— Patricia Moon (@nobledreamer16) May 12, 2016
Introduction (my own, not the author of the post, John Richardson).
What country treats its own citizens worse than it treats its immigrants?
Phil Hodgen’s Expatriation Letter of the Week is based upon this concept: whether tax liability of a green-card holder depends upon residency only or whether it includes other factors to consider in order to protect oneself from the long and complicated arms of IRS regulations. The example is simple and offers no less than 5 possible ways to deal with ending a non long-term status as a permanent resident of the United States. It is astounding that so much can be involved for a residence of 3 months with no income earned (US source or otherwise). Only in the USA could things be this complicated and full of possible issues (audits, penalties, etc).

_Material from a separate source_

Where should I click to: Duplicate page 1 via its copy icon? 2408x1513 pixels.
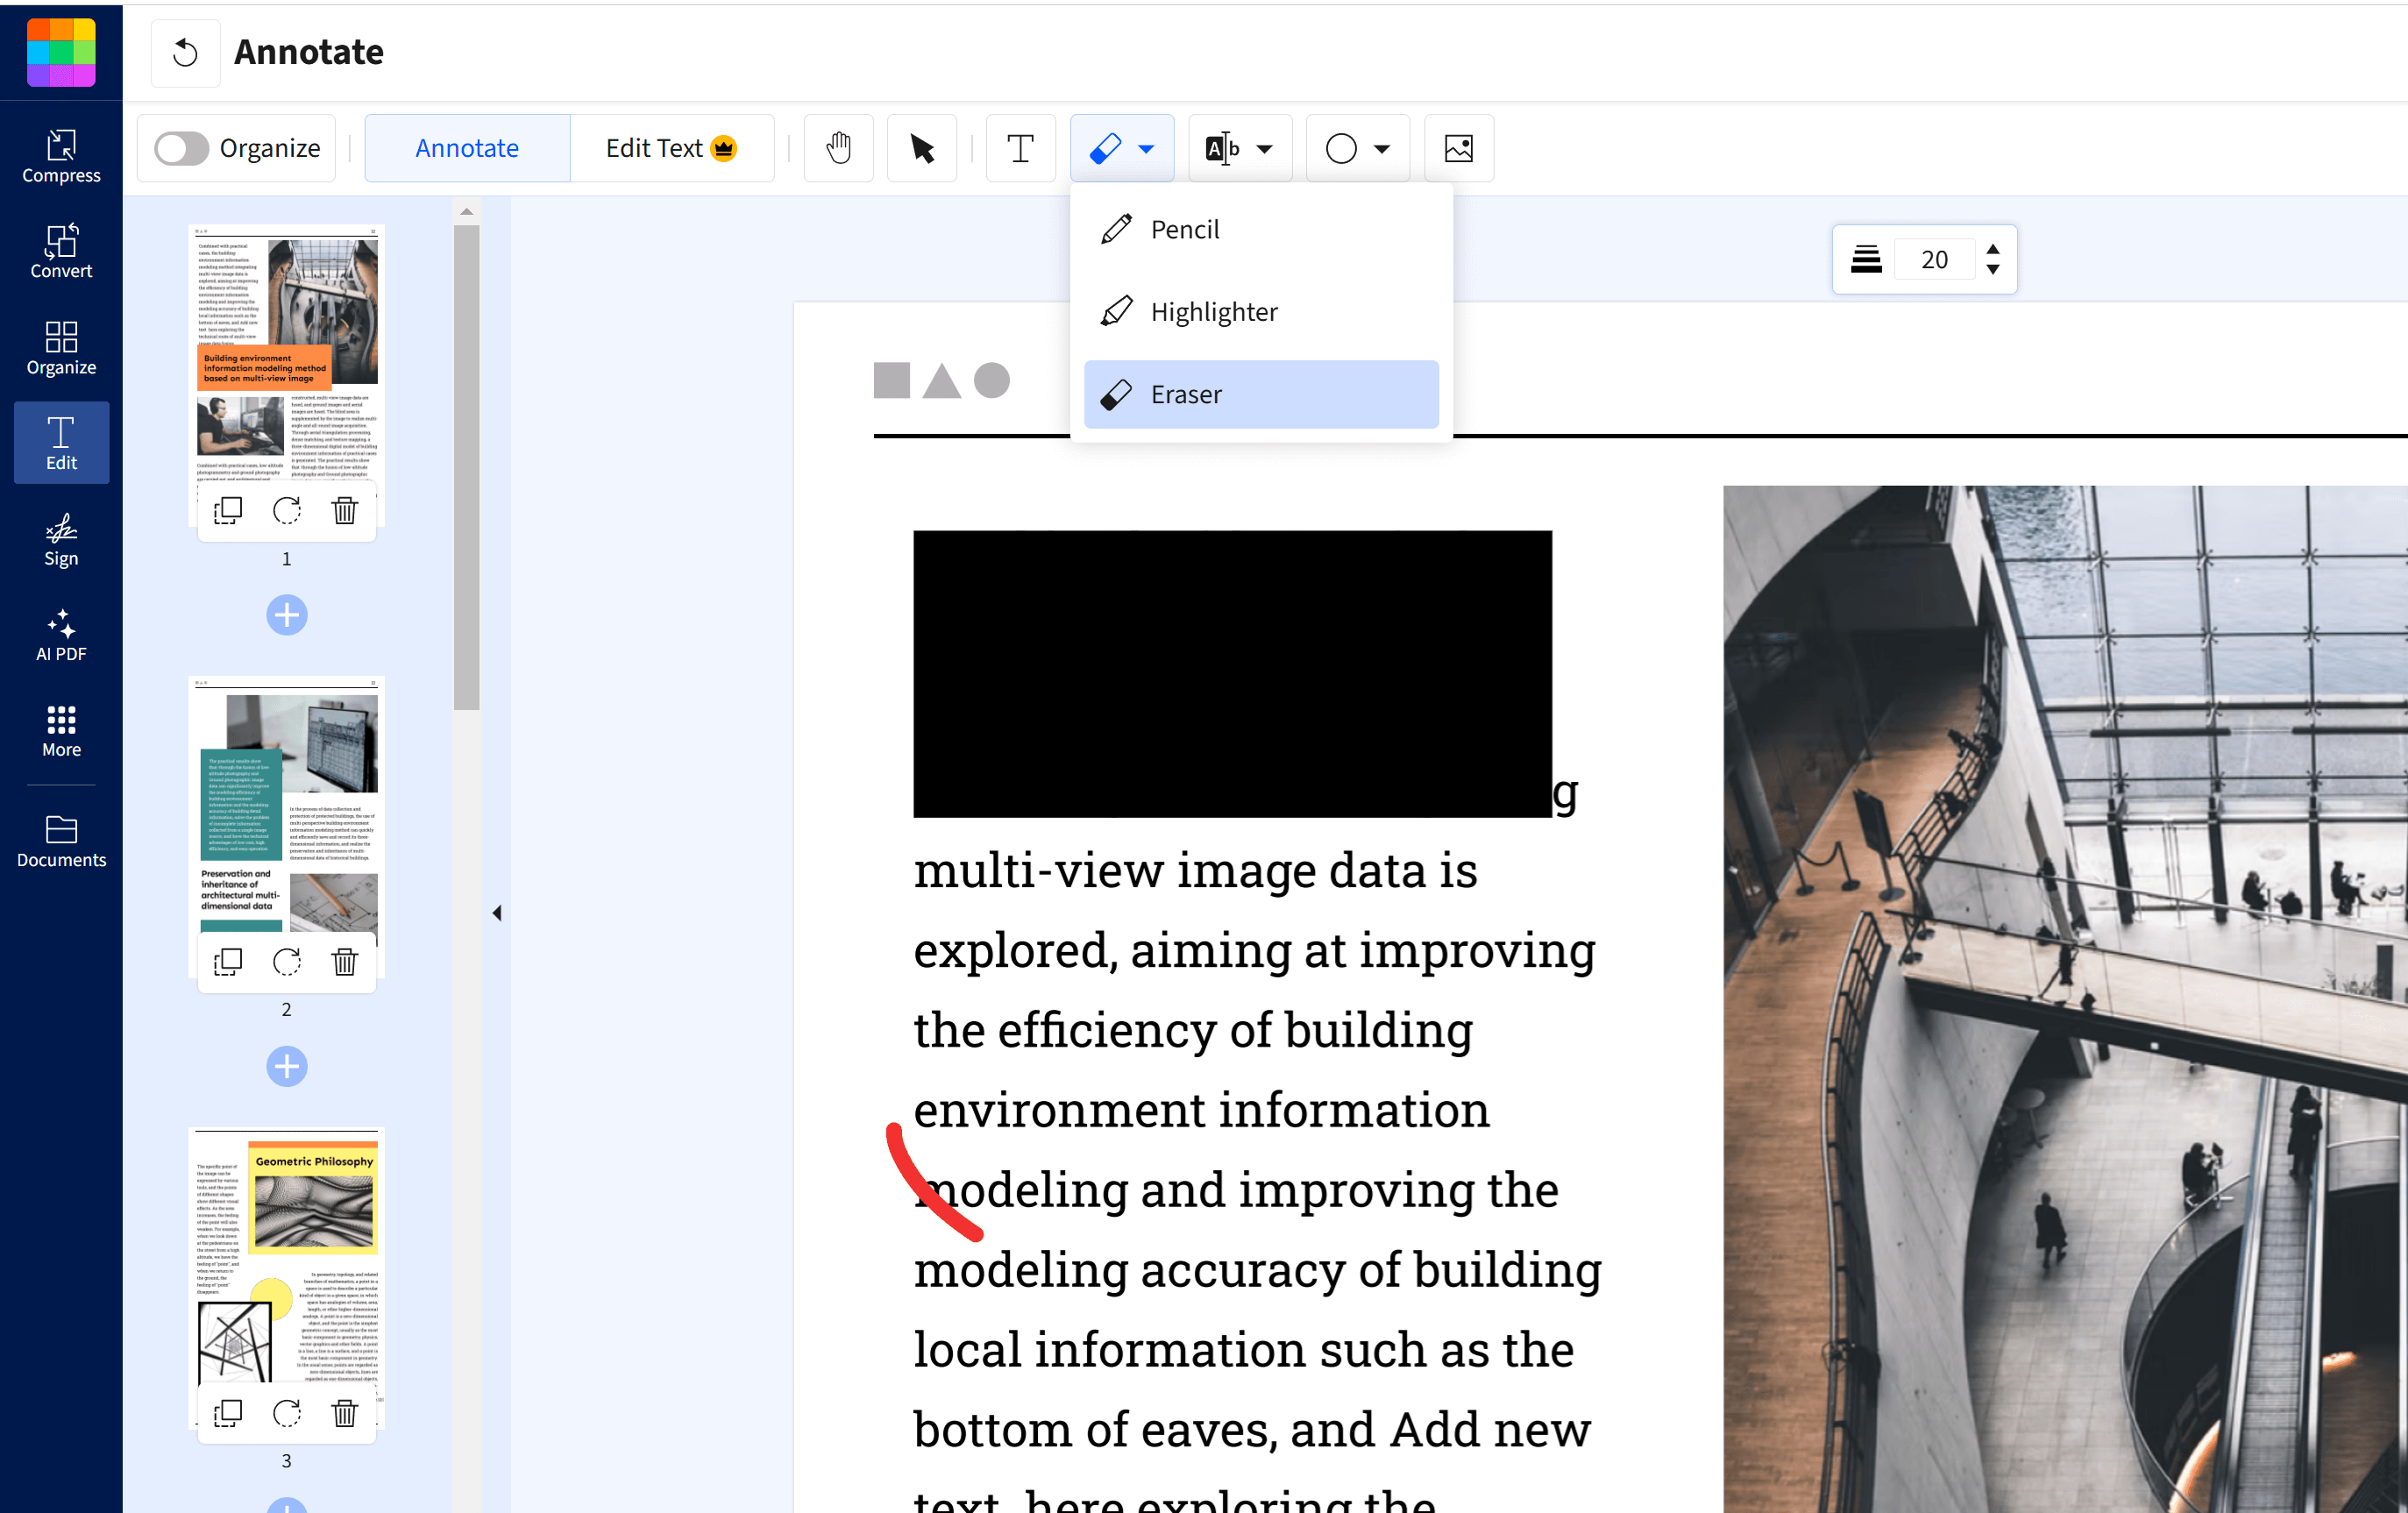coord(228,510)
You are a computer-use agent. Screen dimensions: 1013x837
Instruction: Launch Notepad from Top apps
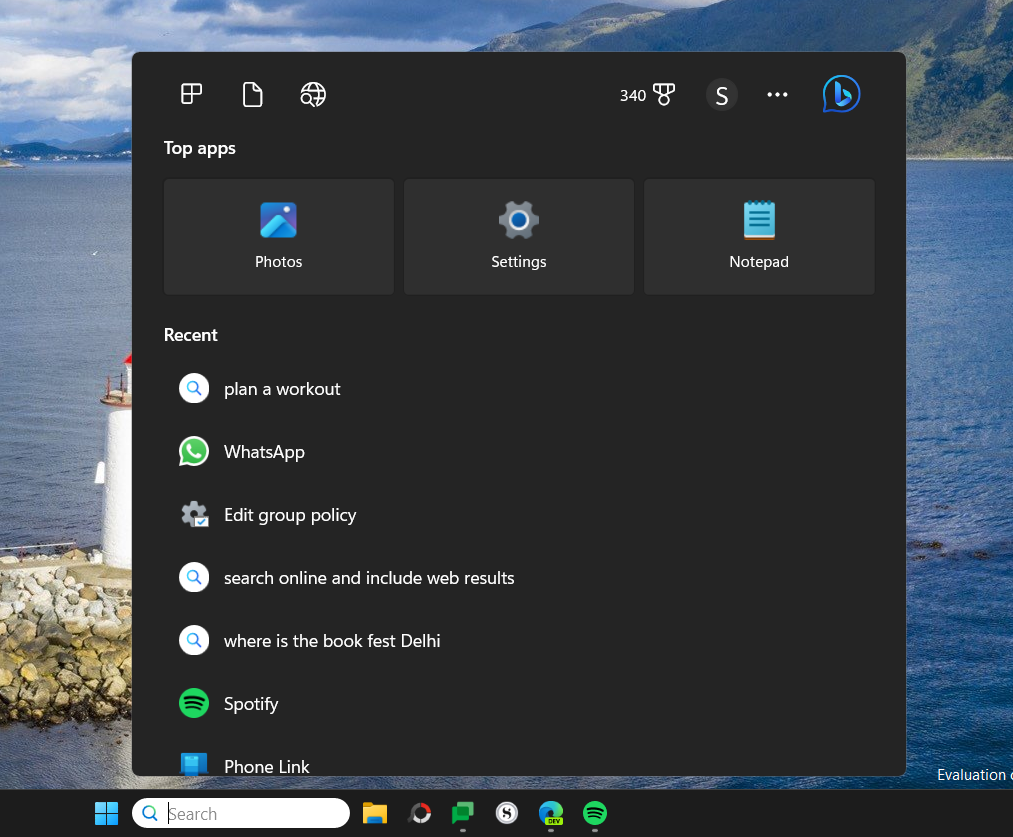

Someone who is a nonresident will only be required to file a U.S. tax return because of:
- receiving income from U.S. sources; or
- being engaged in business in the United States, even if zero income is derived from it
Without unusual complicating factors, the general idea that one owes the US any tax is based upon either being a resident, or if a non-resident, having US-sourced income. What is interesting is that if one is a non-resident US citizen, none of the possibiities that apply to immigrants to the US are available to citizens. Phil’s letter is a demonstration of the extent of possibilities available to some but denied to other non-residents based only upon their place of birth.

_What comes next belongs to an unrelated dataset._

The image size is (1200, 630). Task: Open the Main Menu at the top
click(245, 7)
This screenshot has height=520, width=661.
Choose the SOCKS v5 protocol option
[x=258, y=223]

This post, in addition to Physical presence as a necessary condition for being a US “resident” under the Internal Revenue Code , emphasizes the importance of physical presence as a condition of liabiity for U.S. taxation. Phil’s letter speaks to the (ridiculous) lengths the IRS will go to avoid taxing anyone who can prove they are a non-resident alien. This speaks to the level of residence-based taxation that is in reality, practiced by the U.S. and which shows the U.S. to be basically like any other country. If we want to get rid of CBT, we need to build arguments to point to practical issues as well as Constitutional ones. At present, to my mind, it makes a lot of sense to build the arguments based upon practicality. This removes the “pay-one’s-share” issue in a non-confrontational way. To immediately hit the “patriotic” “you-owe-us-everything-for-the-privilege-of-your-U.S.-birth” types with “CBT-is-a-violation-of-our-human-rights” is to close a door before it is even opened. We can see that readily from the inability of almost everyone to discern the difference between non-resident “foreign” accounts held for legitimate purposes versus those held by resident Homelanders for purposes of tax evasion.

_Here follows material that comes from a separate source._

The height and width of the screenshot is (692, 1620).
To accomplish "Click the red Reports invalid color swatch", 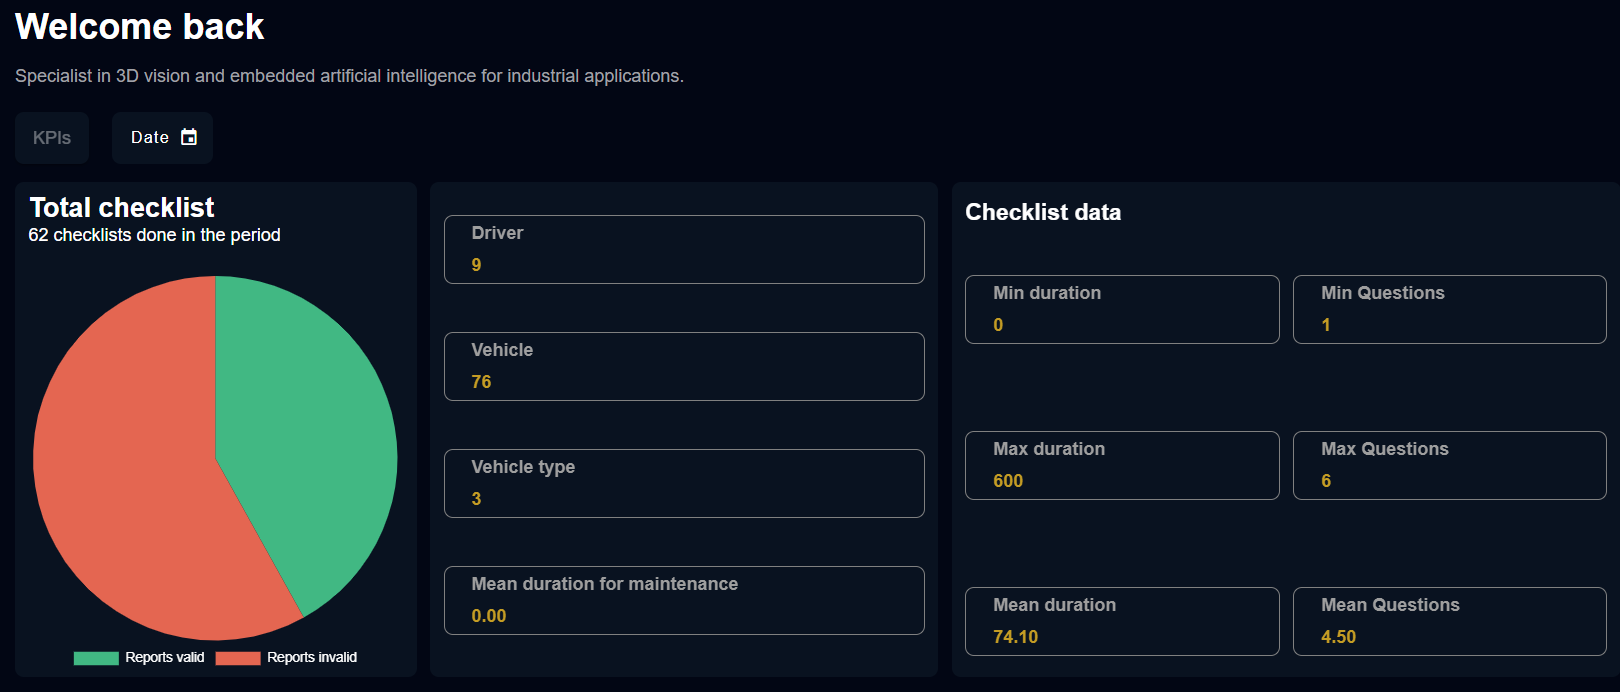I will coord(238,658).
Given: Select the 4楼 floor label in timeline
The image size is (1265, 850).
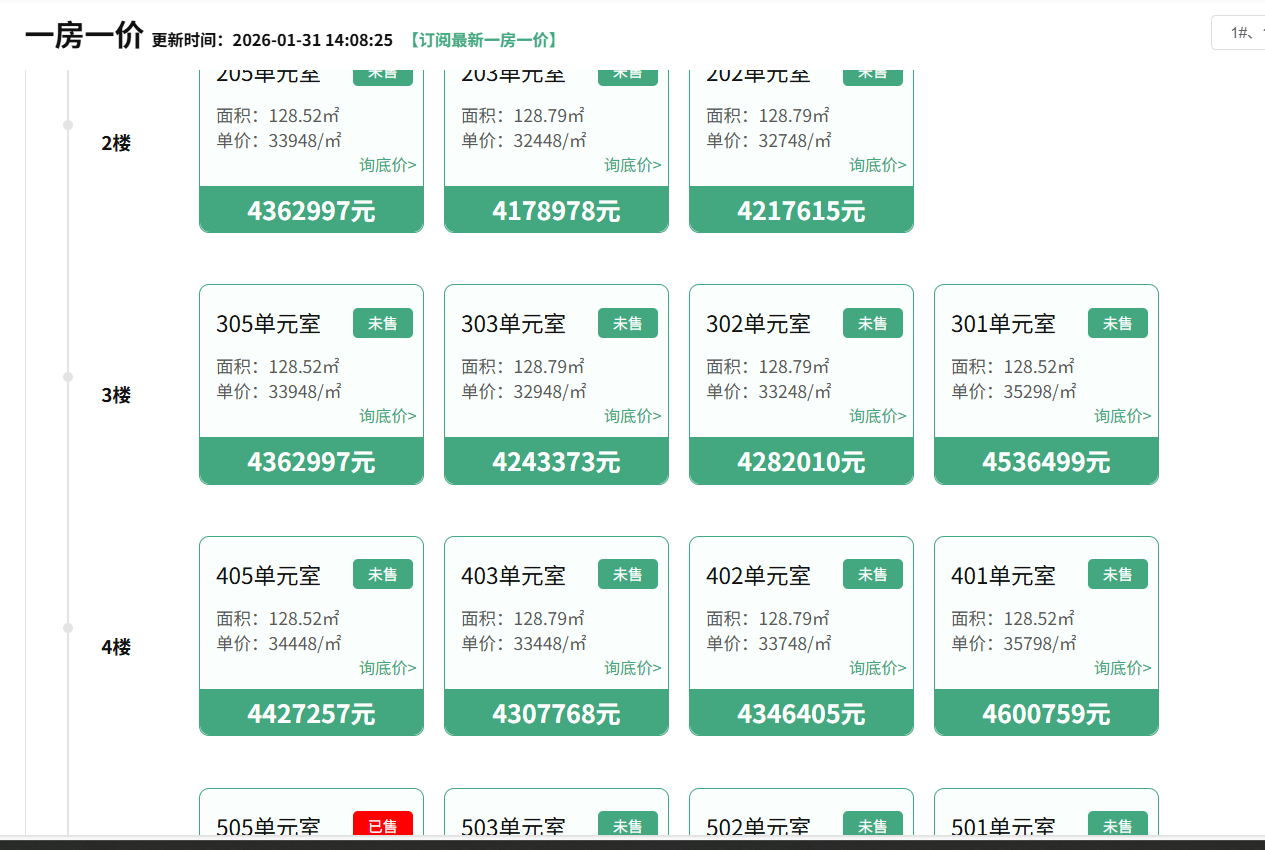Looking at the screenshot, I should tap(116, 647).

Please take the time to consider these points and start building them into your comments to online articles, letters to representatives etc. This is an arrow they won’t see coming.
Tax jurisdiction and residential ties
The two types of residential ties considered for all aliens
When considering the meaning of “residence” for tax purposes, attempting to ascribe a place of “residence “to an individual, and imposing taxation on individuals, the Internal Revenue Code considers:
A. The extent of “residential ties” to the United States; and
B. The extent of “residential ties” to another country.
We see both aspects of residence considered as a way to defeat the “substantial presence” test in Internal Revenue Code S. 7701(b). If the country of residence is uncertain, or if a person is considered to be a “tax resident” of the United States and another country, the Internal Revenue Code considers ties to both the United States and the other country in question.
For “resident aliens” (Green Card Holders):
– both past and present residential ties to the United States and to other nations are considered in at least 3 ways under the Internal Revenue Code itself; and
– residential ties to both the United States and the other country of residence are considered in determining residence under Article IV of the Canada U.S. (and other) tax treaties**.
Green Card Holders and tax residence
previous post discussed the fact that:
- Internal Revenue Code S. 7701(a)(30) defines “U.S. Persons”
as including “citizens” and “residents”
- The combined effect of Internal Revenue Code S. 7701(b)(1)
and S. 7701(b)(6) define Green Card Holders in a way that
ensures that they meet the statutory test of “residence”. (Of
course Green Card Holders may be able to defeat the status of
“resident” by making use of the Treaty Election in Article IV of
the Tax Treaty)
- The statutory defenses to “residence” found in S. 7701(b) of
the Internal Revenue Code, available to “aliens” who are NOT
Green Card Holders, take into account and are a function of the
extent of residential ties to other jurisdictions
Residence matters and residence matters hugely. Hence, the definition of “resident” matters and matters hugely.